**WORK TO BE COMPLETED**
What is needed here is every line of the records that includes "will".

───── PROVIDED ENTRIES ─────

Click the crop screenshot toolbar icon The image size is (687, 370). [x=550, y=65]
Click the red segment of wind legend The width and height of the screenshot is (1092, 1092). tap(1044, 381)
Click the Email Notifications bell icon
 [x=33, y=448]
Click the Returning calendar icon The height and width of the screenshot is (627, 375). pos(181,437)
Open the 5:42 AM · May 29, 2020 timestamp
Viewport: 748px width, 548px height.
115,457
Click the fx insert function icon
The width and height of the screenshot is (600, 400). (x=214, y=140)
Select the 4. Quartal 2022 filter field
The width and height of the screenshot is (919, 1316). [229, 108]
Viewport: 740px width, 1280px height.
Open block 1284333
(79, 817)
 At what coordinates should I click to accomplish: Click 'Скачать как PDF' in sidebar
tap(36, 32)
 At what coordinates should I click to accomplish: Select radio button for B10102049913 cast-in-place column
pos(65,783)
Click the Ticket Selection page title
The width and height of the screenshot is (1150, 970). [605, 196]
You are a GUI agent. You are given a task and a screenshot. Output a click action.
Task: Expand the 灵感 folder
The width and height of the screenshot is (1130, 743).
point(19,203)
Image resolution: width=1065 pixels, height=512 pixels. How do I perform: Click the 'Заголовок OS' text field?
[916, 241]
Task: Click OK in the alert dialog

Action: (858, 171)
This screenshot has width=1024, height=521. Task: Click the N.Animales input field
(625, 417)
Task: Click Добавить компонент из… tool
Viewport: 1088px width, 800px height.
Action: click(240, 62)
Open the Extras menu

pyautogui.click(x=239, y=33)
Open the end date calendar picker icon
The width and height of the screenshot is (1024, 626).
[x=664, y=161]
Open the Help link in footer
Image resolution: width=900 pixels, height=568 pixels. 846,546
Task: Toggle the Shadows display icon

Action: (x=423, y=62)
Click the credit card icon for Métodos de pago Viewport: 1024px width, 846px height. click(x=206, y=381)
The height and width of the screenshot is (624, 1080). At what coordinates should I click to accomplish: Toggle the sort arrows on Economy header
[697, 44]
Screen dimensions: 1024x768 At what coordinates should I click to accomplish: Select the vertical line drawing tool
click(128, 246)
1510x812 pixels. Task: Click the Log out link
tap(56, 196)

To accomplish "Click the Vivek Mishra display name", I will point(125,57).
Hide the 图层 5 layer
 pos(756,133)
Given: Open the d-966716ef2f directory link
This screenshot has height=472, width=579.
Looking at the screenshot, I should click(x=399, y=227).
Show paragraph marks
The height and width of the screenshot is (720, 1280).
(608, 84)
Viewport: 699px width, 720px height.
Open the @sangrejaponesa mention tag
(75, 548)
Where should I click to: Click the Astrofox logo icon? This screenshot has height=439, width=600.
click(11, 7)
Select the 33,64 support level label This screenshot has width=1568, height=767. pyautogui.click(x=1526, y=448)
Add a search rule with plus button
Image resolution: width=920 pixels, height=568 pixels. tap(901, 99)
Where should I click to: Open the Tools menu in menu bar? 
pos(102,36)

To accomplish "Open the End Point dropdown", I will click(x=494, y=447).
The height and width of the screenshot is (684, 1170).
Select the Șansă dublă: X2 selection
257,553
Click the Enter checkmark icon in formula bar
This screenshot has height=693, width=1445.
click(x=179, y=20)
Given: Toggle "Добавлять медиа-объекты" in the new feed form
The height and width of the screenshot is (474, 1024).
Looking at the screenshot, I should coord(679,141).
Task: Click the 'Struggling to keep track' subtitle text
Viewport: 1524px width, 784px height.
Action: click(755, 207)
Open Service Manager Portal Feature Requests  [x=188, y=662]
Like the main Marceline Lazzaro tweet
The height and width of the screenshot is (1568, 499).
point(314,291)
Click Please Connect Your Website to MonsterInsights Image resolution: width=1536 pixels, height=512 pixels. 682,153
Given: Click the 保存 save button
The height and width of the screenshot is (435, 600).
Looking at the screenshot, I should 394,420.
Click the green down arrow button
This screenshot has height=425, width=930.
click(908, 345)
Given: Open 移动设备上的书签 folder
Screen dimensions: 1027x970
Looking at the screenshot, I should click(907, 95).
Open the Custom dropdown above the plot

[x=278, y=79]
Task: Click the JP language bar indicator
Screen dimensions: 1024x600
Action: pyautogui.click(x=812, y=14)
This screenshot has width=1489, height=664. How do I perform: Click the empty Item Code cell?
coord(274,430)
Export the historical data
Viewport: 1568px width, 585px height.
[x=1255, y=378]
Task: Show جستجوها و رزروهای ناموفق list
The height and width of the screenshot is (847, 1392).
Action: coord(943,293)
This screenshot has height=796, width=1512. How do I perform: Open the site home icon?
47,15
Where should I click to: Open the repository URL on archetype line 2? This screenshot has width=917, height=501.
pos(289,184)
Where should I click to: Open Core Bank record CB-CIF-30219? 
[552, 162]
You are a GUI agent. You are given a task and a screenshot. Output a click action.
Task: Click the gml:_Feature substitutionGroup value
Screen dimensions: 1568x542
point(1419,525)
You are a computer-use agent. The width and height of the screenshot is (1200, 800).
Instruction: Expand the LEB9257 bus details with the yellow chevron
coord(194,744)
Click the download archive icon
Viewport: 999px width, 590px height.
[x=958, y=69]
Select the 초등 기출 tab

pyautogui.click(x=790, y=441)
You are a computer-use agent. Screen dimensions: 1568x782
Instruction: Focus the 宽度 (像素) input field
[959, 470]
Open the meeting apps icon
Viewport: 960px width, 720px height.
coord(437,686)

─────

**ANSWER TO THIS PROBLEM**
To accomplish "Click the Vivek Mishra display name", I will point(125,57).
To accomplish "Open the End Point dropdown", I will click(x=494, y=447).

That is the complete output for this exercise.